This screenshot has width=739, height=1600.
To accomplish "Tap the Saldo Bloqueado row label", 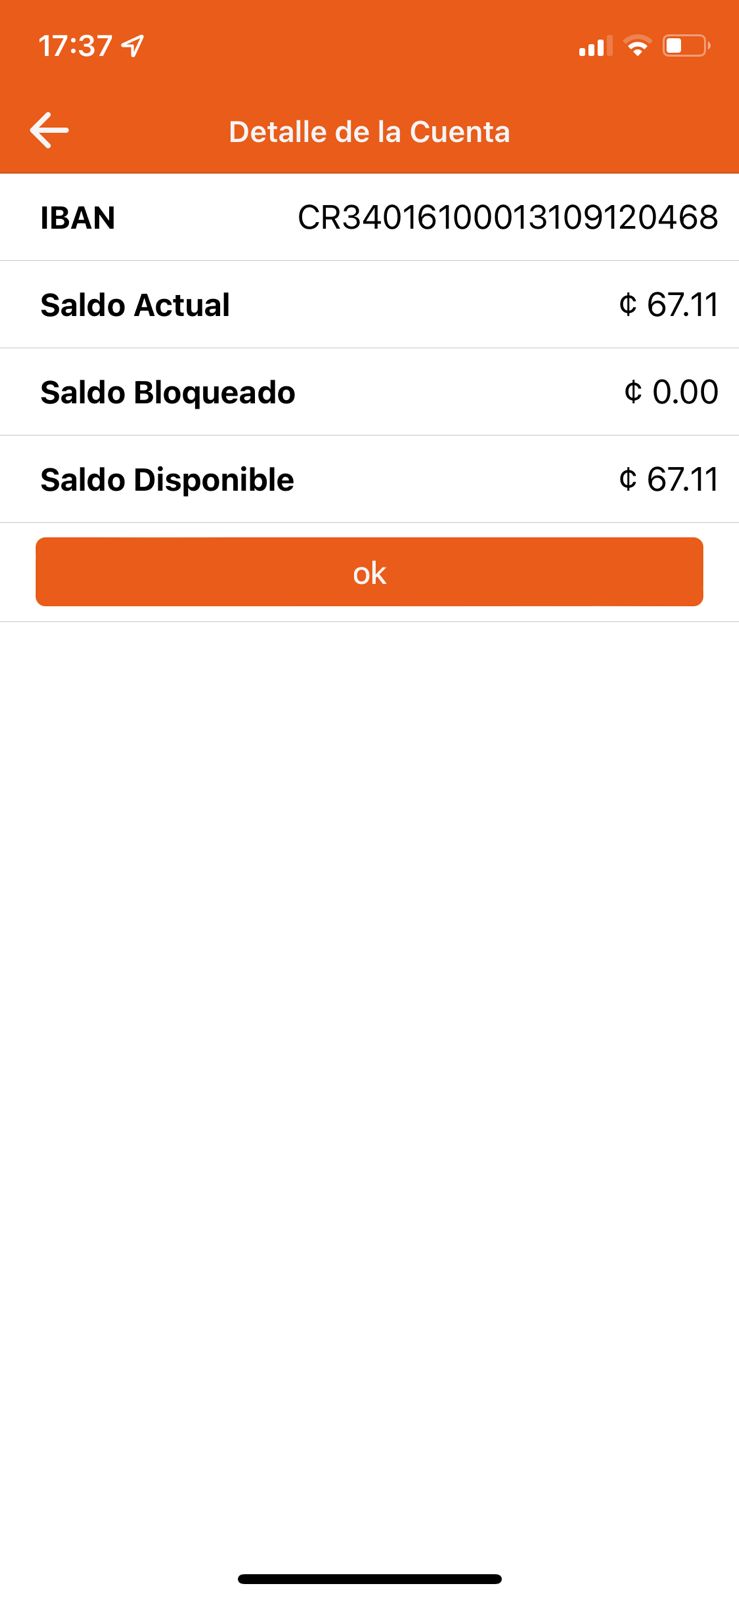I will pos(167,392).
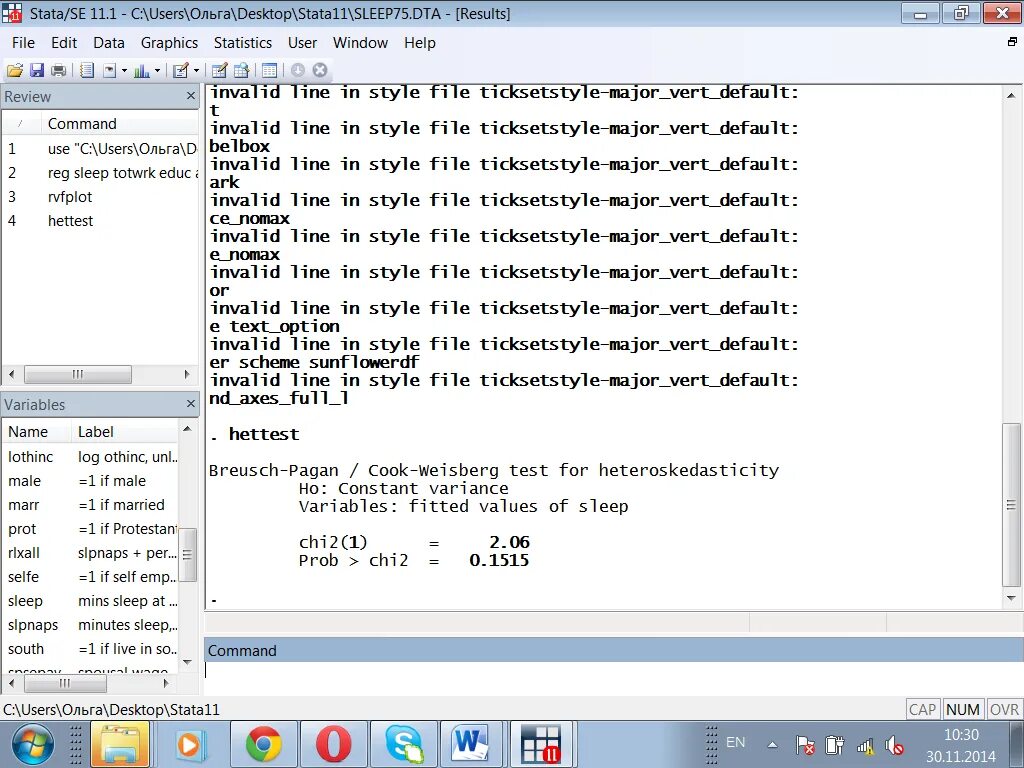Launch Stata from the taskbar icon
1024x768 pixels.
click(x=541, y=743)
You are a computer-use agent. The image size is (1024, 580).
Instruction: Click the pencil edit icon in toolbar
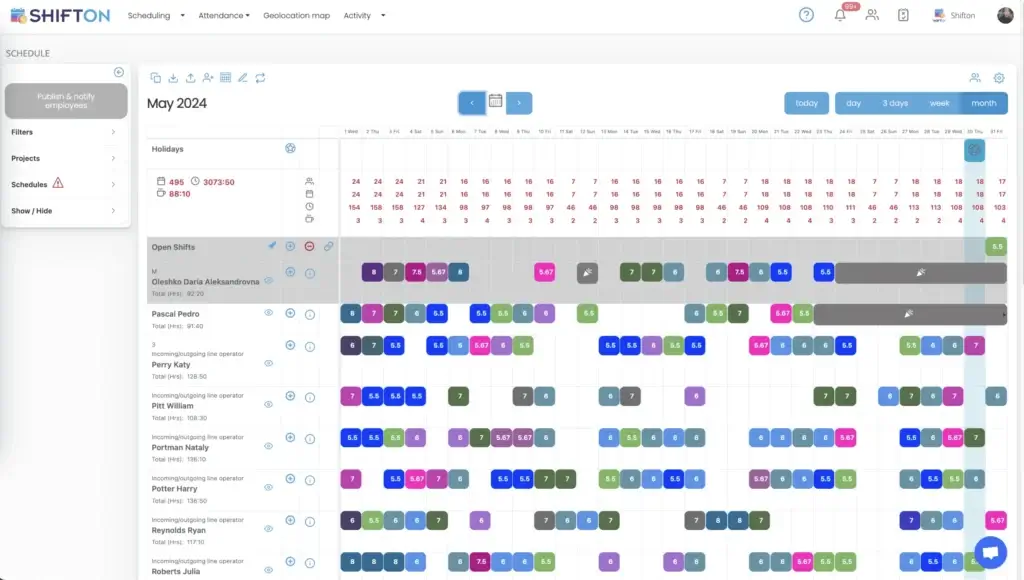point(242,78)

==*==

*PROBLEM DESCRIPTION*
Starting at the line that contains "Instruction: Click the", retype each line through the end of the data exactly, and leave out every picture.

*RESULT BELOW*
Instruction: Click the pencil edit icon in toolbar
point(242,78)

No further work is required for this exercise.